** Begin SOURCE TEXT **

And so, that's what you're going to see. We'll have more details to share later today. But you will see a president that is — that goes out there — whether it's a red state, blue state, urban America, rural America — to hear and make sure that he is a president for all, especially when they're dealing with this — you know, this awful, awful event that happened specifically in this community.

And look, one of the things that we've heard from this community: They do not want to be just known for one event, right? But at the same time, we have to be there for them. We have to hold Norfolk Suffolk [Southern] accountable, which is what we're going to do. The Department of Transportation obviously continues to do that. And he will be on the ground and he will hear directly — directly from the community.

Go ahead, Andrea.

Q Thank you, Karine. So, I just wanted to follow up on — on the — on the Kansas City Chiefs shooting. Does the President — he's often gone to the site of shootings. Is he planning to go to Kansas City to, sort of, grieve with the people there in person and —

MS. JEAN-PIERRE: Well, what I can say is obviously — let me just say — and I've already offered up our — obviously, our prayers for the families who lost their loved ones and to the victims, obviously, as well. Many of them are children.

And it is — one thing I can say for sure is the President is devastated by this and also frustrated. It is frustrating to continue to talk about and put out — for him to put out a statement — or for me, even — and, I'm sure, for all of you to cover another shooting.

And this gun violence epidemic is — is, you know, really destroying our communities. It is having an effect on our communities. And he is going to do everything that he can to continue to move forward with protecting our communities.

But Congress needs to act. Congress needs to act.

This is a president that has taken two dozen executive actions on this particular issue, obviously. We passed a historic piece of legislation in a bipartisan way just about two years ago.

It is time for Congress to do more. We need them to do more.

As it relates to travel to Kansas City, I don't have anything to — to read out to you at this time or anything to announce. But, yes, it's important to go to the communities when it's needed — obviously, when they've had such tragedy.

But what is also important is Congress needs to act. This cannot continue. We cannot continue to see this epidemic.

As I mentioned, several children were part of this shooting. When you hear that gun violence is the number-one killer of our kids here in this — in the U.S., that's not okay.

Q Is the President —

Q Karine, on that issue.

Q Sorry.

Q On Kansas City, though —

Q Is the President planning to speak to the victims and/or the families of the survivors? And then I have another quick one.

** End SOURCE TEXT **
** Begin RECORDS PROVIDED **

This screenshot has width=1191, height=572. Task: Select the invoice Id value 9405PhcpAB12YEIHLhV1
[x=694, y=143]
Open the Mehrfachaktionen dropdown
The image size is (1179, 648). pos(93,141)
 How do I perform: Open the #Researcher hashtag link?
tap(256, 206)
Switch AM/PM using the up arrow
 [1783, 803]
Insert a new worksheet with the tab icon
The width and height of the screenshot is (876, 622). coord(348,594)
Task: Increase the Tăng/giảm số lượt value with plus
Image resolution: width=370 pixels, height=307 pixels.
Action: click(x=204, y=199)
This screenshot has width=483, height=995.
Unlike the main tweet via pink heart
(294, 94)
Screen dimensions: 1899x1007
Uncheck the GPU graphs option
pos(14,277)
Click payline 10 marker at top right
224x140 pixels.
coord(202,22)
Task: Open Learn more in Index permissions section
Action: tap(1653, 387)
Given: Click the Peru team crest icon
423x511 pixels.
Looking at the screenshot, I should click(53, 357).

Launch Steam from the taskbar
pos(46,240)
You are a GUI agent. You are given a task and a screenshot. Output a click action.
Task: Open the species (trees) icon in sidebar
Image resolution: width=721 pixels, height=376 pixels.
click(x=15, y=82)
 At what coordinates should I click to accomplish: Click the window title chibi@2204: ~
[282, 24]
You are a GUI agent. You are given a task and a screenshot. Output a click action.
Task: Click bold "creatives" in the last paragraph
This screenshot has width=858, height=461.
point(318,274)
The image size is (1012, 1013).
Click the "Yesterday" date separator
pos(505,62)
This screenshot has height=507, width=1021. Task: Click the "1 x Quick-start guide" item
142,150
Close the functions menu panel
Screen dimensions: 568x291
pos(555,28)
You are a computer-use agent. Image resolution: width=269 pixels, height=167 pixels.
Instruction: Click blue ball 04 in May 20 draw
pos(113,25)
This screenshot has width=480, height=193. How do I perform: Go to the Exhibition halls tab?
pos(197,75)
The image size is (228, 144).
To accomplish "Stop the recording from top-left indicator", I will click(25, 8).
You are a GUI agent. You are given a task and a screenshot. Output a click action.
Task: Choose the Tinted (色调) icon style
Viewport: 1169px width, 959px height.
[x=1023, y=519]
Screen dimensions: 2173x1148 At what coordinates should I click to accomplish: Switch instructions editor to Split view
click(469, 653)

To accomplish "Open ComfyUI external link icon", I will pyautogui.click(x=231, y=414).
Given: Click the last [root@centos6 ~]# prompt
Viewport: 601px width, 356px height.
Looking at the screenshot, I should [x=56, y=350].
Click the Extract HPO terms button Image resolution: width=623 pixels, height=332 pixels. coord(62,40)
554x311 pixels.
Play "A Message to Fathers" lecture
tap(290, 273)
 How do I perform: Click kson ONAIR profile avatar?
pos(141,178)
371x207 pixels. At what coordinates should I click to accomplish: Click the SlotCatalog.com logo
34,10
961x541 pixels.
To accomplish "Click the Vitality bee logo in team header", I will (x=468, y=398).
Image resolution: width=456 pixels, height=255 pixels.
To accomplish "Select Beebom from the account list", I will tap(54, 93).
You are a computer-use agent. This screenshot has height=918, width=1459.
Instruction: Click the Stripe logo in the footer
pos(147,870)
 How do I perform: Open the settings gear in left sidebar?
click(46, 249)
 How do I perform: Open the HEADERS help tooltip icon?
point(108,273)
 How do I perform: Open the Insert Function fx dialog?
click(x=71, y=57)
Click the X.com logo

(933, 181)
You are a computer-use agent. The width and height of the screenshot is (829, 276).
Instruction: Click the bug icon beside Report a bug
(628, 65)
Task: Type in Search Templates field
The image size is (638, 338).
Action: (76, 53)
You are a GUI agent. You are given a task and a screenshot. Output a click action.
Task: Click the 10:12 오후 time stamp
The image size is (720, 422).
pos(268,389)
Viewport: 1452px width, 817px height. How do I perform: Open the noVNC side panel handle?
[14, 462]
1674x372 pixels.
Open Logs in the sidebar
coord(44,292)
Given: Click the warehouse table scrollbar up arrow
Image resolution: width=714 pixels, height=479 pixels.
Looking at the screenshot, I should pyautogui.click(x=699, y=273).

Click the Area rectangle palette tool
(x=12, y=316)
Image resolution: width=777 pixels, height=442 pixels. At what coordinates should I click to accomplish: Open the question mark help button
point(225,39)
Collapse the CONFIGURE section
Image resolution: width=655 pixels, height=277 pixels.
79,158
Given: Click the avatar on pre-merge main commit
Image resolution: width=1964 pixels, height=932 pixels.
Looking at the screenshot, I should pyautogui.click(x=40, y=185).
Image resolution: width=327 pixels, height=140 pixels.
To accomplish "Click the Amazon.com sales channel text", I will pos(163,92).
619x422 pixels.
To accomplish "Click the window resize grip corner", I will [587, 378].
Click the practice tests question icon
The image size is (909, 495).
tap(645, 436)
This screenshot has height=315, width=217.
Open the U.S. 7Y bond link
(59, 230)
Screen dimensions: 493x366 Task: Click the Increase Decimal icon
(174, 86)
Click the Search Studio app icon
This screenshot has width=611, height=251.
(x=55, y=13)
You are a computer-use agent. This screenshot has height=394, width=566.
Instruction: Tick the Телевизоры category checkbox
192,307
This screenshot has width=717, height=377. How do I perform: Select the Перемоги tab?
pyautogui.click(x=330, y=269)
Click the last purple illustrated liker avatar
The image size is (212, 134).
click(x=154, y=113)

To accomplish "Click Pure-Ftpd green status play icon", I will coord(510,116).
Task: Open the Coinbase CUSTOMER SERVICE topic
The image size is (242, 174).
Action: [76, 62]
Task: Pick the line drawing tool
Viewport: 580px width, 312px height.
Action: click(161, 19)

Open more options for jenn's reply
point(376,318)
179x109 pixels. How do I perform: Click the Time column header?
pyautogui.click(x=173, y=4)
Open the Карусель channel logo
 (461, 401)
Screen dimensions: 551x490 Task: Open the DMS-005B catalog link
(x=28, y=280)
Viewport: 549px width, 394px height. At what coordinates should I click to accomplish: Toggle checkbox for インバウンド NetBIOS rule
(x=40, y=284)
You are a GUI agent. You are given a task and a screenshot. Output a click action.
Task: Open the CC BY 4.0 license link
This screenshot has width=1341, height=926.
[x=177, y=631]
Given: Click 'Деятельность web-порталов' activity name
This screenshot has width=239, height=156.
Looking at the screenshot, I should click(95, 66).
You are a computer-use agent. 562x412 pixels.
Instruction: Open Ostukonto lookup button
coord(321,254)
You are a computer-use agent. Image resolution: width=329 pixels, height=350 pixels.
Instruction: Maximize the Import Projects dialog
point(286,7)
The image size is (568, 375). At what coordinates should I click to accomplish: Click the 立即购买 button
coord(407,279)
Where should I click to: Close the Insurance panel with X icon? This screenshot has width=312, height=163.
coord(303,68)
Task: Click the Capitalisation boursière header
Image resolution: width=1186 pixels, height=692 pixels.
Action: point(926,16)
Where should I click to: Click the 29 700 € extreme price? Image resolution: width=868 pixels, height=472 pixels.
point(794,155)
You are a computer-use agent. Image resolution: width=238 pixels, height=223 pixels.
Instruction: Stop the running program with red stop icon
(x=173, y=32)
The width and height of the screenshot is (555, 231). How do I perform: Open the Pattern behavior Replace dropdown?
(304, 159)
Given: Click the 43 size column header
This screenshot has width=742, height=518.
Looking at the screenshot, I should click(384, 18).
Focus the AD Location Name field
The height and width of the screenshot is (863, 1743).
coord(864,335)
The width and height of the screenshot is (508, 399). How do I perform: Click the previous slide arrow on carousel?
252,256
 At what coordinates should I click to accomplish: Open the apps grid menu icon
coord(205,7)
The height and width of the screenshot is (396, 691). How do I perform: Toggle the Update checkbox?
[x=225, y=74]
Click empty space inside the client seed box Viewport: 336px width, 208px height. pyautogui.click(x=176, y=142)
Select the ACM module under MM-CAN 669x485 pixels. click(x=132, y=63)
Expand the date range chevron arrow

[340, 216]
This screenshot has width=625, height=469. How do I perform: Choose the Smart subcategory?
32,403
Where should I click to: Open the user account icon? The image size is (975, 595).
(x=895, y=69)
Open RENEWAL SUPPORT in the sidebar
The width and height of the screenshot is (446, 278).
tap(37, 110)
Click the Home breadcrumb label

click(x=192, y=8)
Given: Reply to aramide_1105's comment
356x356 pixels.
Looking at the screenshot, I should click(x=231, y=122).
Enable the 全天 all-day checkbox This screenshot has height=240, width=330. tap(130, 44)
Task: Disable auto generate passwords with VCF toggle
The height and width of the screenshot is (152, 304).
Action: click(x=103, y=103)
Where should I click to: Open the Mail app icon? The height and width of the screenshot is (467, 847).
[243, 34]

** End RECORDS PROVIDED **

Can you pick up the press briefing transcript at the point where it stops and write what comes next? Nothing in the records has any bearing on what follows.

MS. JEAN-PIERRE: No. No, totally understand. Look, don't have anything to read out on that. The President is keep — is keeping regularly updated by his team. Obviously, they're going to continue their investigation on the ground, and we're offering all — all support needed to — to law enforcement and also, obviously, the community.

But, again, this is something — it is incredibly frustrating. It is incredibly frustrating. We need to see more here. We need to see more from Congress.

Go ahead.

Q I'm sorry. Can you also confirm Daleep Singh is returning to the White House?


Q Daleep Singh, the —

MS. JEAN-PIERRE: Oh. I can't confirm that. I don't have anything for you on that. Yeah.

Q Just a quick —

MS. JEAN-PIERRE: You might know more than I do, actually.

Q A quick Kansas City clarification.

Q We couldn't hear what she said. What did she ask?

MS. JEAN-PIERRE: Daleep Singh — she asked if Daleep Singh has come back to the — to the White House. I just don't have —

Q Or is coming back.

MS. JEAN-PIERRE: — anything else. Is coming back. I just don't have any —

Q To replace Mike Pyle, yeah.

MS. JEAN-PIERRE: Mike Pyle, yeah. I don't have anything for you at this time.

Q A quick clarification on what you said about Kansas City at the beginning.


Q Because I've heard from a few people who were watching live as you said it. And according to the transcript, you said two people have died. The reports are one. Did you know —


Q Do you have different information?

MS. JEAN-PIERRE: I did not know I have different information. From what I've been told from the team, we — the number that we have is two. And I can go back to make sure, but that is what I've been told from the team.

Q Okay.


Q So, that's a different —

MS. JEAN-PIERRE: Totally understand that.

Q — death count than we've heard from elsewhere.

MS. JEAN-PIERRE: Totally understand. And I'm happy to — to make sure — to clarify that for all of you. But that is what I was told but from my team.

Q Thank you.

MS. JEAN-PIERRE: Okay. No problem.

Go ahead.

Q Tomorrow marks one year since the President's last physical. So, can you give us any type of sense of timing for when the next physical will be?

MS. JEAN-PIERRE: It will happen. I don't have a timeline for you. It will happen. Hope- —

Q By end of month?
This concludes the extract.